El director del hotel la miró, pero no respondió.
Bajaron lentamente por una escalera que había al lado del ascensor. El director iba delante. Le costaba un considerable esfuerzo bajar la escalera, y Erlendur se quedó pensando en cómo se las arreglaría cuando tuviera que volver a subir.
Se habían puesto de acuerdo para mostrar cierta consideración. Excepto Erlendur. Intentaban actuar con todo el tacto posible hacia el hotel. Detrás del edificio había tres coches de policía y una ambulancia. La policía y los camilleros entraron por la puerta trasera. El forense estaba de camino. Confirmaría la defunción y avisaría a un coche fúnebre.
Recorrieron un largo pasillo con la ballena resoplando delante. Agentes de policía uniformados les saludaron. El pasillo era más oscuro cuanto más se adentraban en él, porque las bombillas estaban fundidas y nadie se había tomado la molestia de cambiarlas. Finalmente llegaron a una puerta abierta, en medio de la oscuridad, que daba a una pequeña habitación. Parecía más un trastero que un alojamiento, pero contenía una cama estrecha y un pequeño escritorio, y en el suelo había una alfombrilla deshilachada, sobre unas baldosas sucias. Junto al techo había un ventanuco.
El hombre estaba sentado en la cama, apoyado contra la pared.

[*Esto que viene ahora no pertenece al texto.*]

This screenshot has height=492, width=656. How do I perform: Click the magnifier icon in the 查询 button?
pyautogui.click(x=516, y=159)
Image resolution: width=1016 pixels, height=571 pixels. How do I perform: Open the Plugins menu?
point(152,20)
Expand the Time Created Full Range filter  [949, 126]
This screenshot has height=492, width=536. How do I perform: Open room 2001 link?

Llevaba puesto un rojo disfraz de Papá Noel y aún tenía el gorro en la cabeza, aunque medio caído sobre el rostro. La abundante barba blanca le ocultaba la cara. El enorme cinturón estaba suelto y la chaqueta desabrochada. Por dentro llevaba una camiseta blanca de tirantes. A la altura del corazón tenía una herida de carácter letal. Había otras heridas en el torso, pero la del corazón era la definitiva. Las manos estaban llenas de cortes, como si hubiera intentado defenderse del ataque.